Para sustentar este argumento, el equipo caracteriza empíricamente el consumo energético asociado a la aplicación de una técnica de defensa específica frente a ataques sobre los modelos de aprendizaje automático que operan dentro del RIC. Este ejercicio de caracterización busca hacer visible un costo que las evaluaciones de seguridad convencionales tienden a dejar fuera de sus métricas, centradas casi exclusivamente en la efectividad de la defensa frente al ataque, sin considerar el gasto energético que dicha defensa implica en la práctica. 
 
La conclusión que se desprende de este ejercicio no es meramente técnica sino también estratégica para quienes diseñan y operan redes celulares: existe una tensión de tres vías, difícil de resolver de manera simultánea, entre la precisión de los modelos de inteligencia artificial, su robustez frente a manipulaciones adversariales y su eficiencia energética. Reforzar cualquiera de estos tres atributos tiende a comprometer alguno de los otros dos, lo que obliga a operadores y fabricantes de equipos a tomar decisiones explícitas de compromiso en lugar de asumir que la seguridad se puede añadir sin costo energético adicional.
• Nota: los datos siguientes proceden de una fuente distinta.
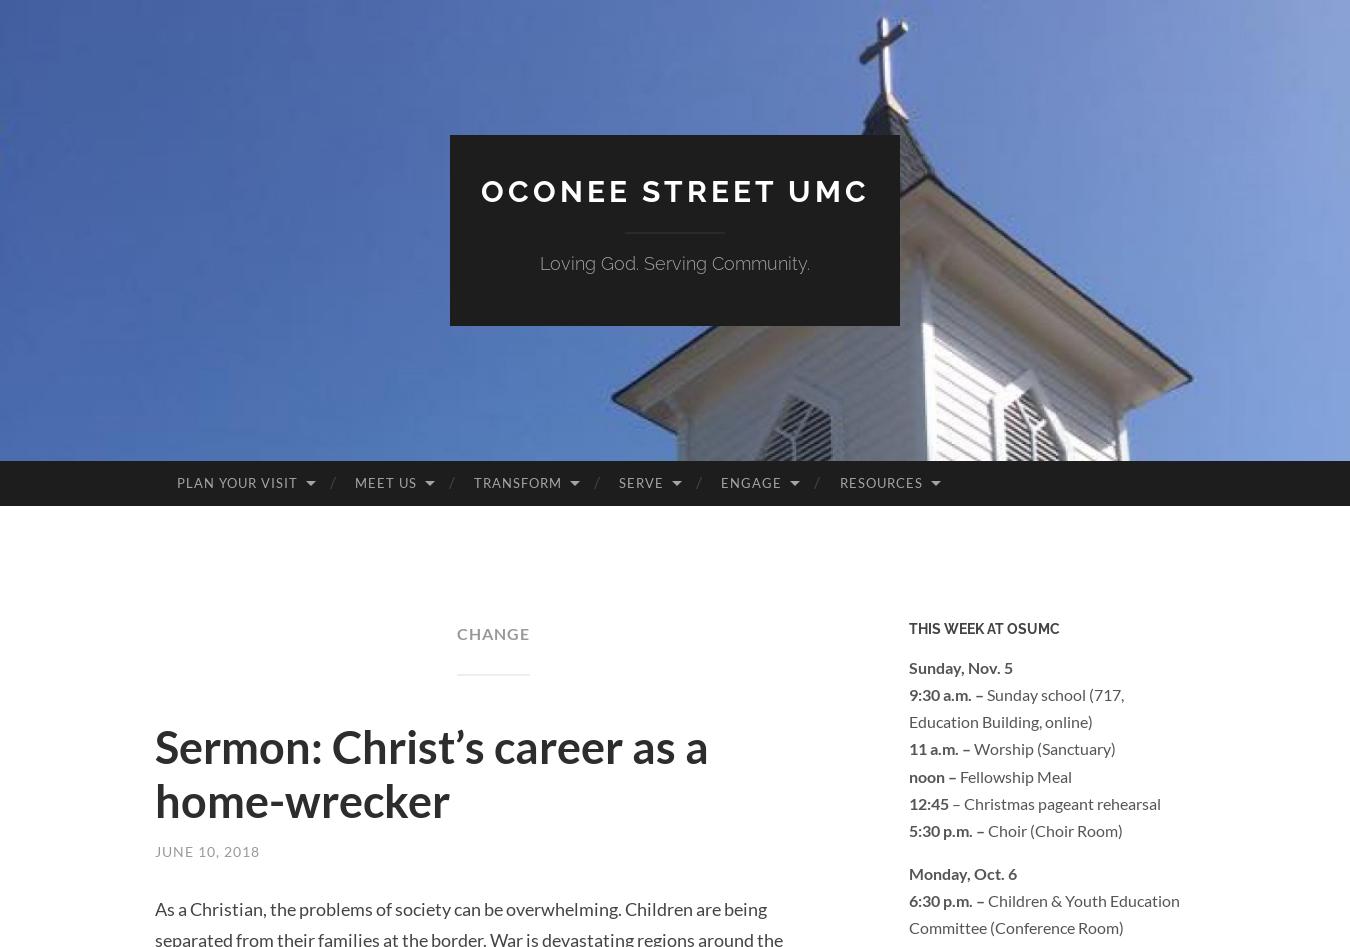  Describe the element at coordinates (933, 775) in the screenshot. I see `'noon –'` at that location.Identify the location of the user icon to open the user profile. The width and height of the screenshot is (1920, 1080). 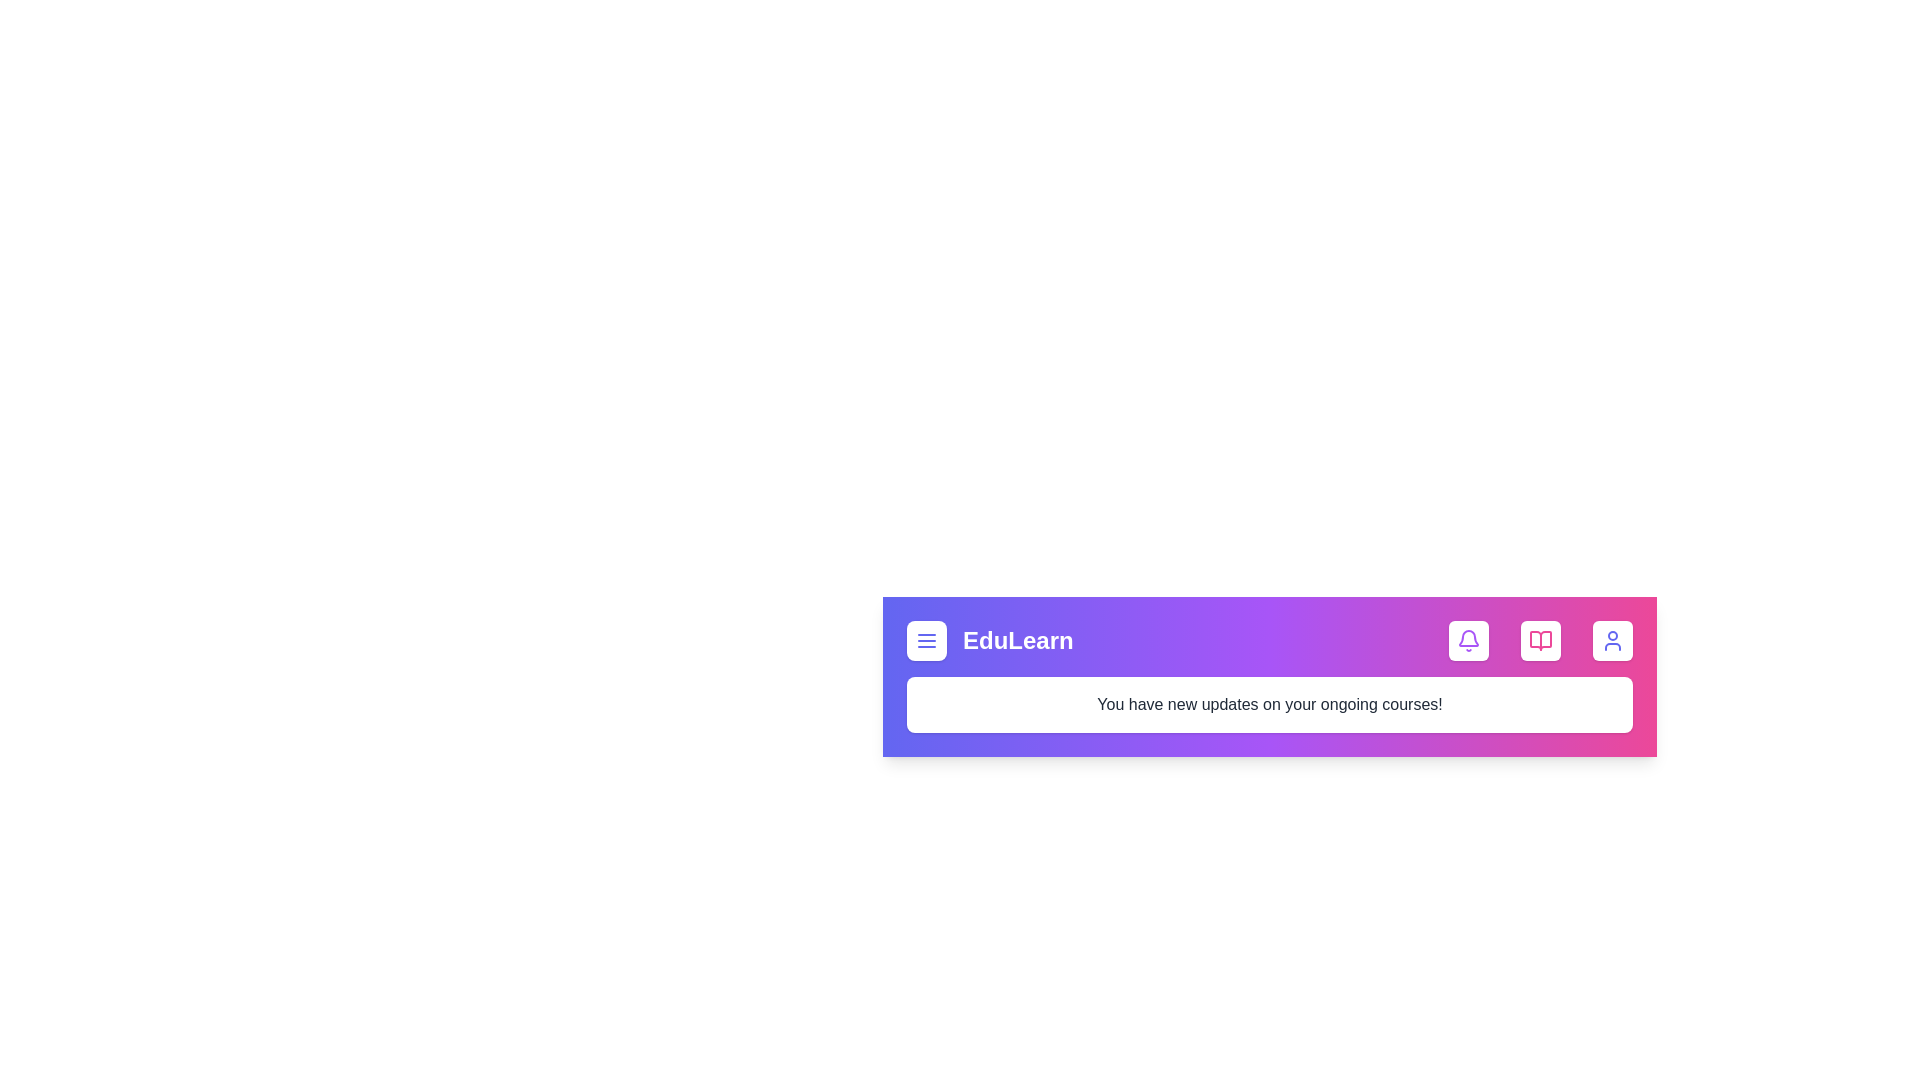
(1612, 640).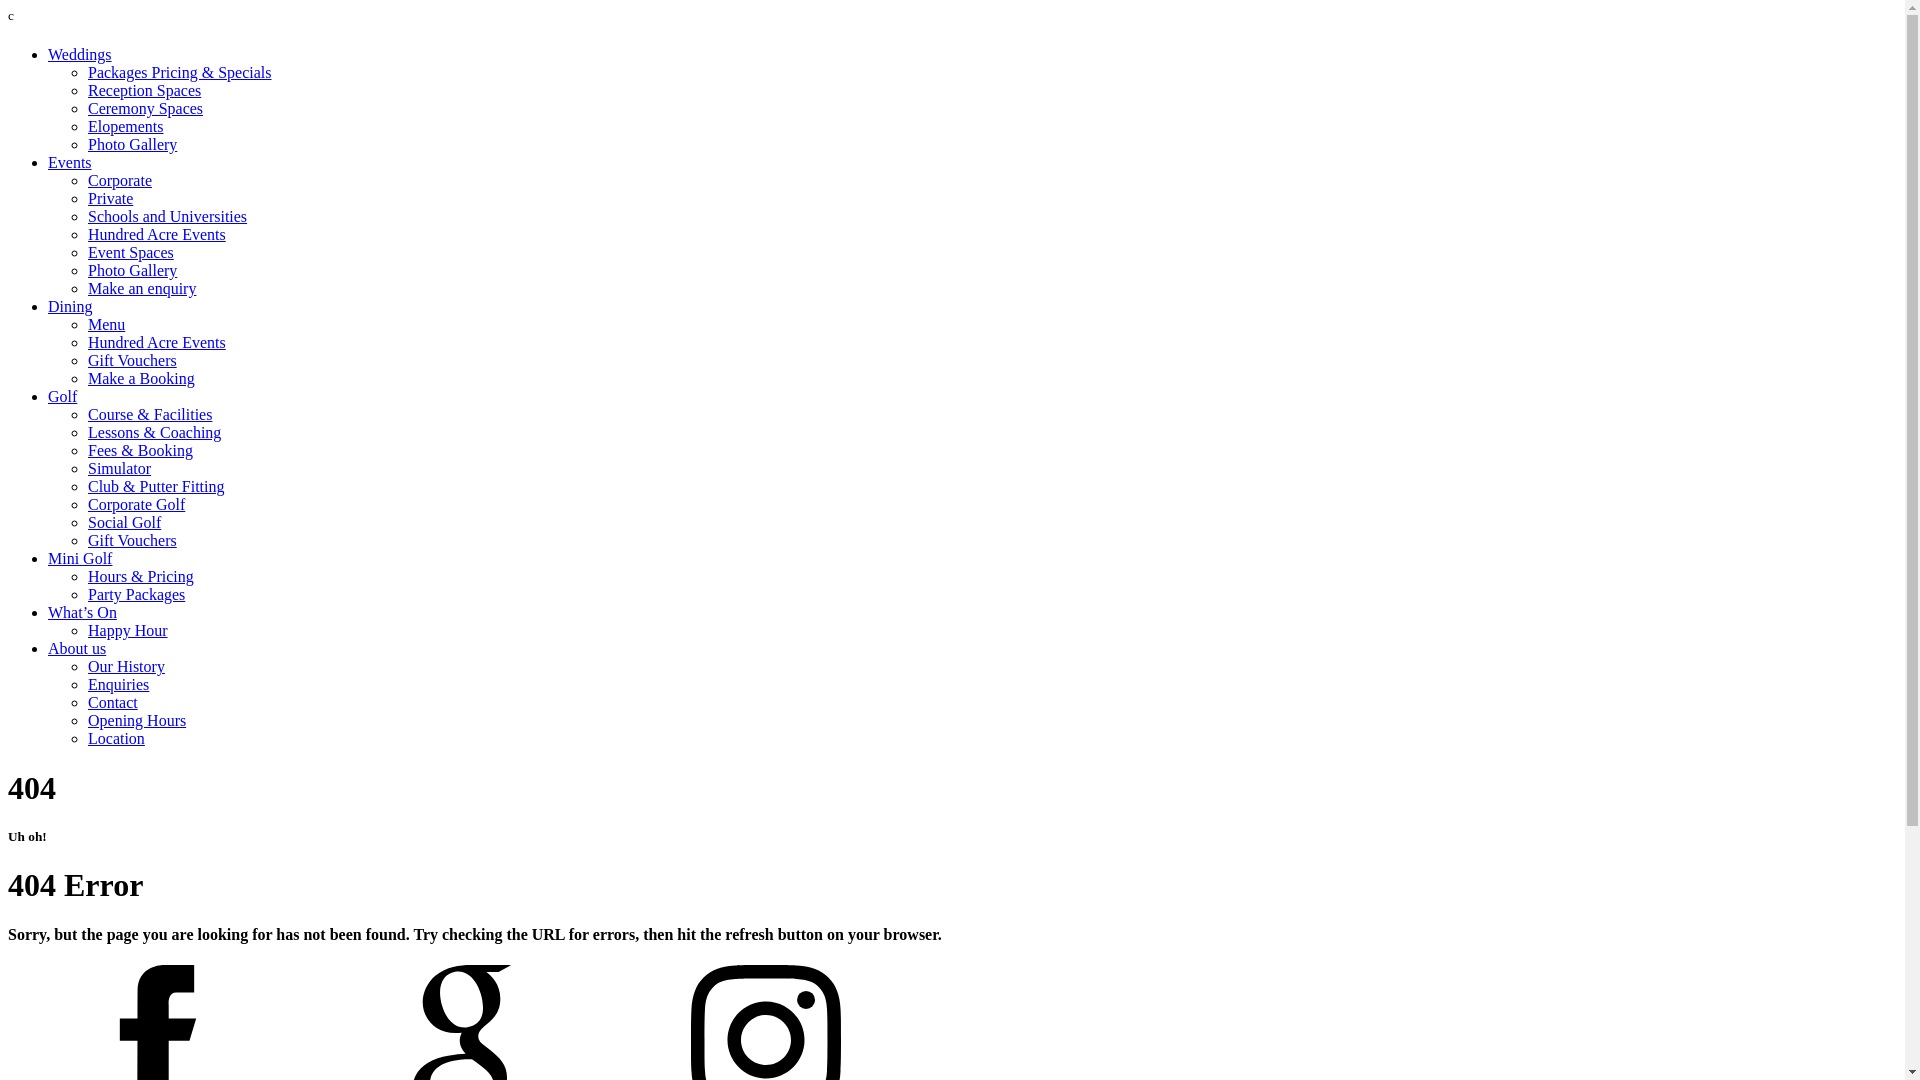 The image size is (1920, 1080). Describe the element at coordinates (144, 108) in the screenshot. I see `'Ceremony Spaces'` at that location.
Para profesionales del sector energético colombiano involucrados en telecomunicaciones, redes inteligentes o infraestructura crítica que incorpora inteligencia artificial, el estudio ofrece un llamado de atención relevante: la ciberseguridad de los sistemas digitales que soportan la operación de infraestructuras críticas, incluidas las redes eléctricas inteligentes, no puede evaluarse únicamente en términos de eficacia frente a amenazas, sino que debe incorporar también su costo energético como una variable de diseño de primer orden.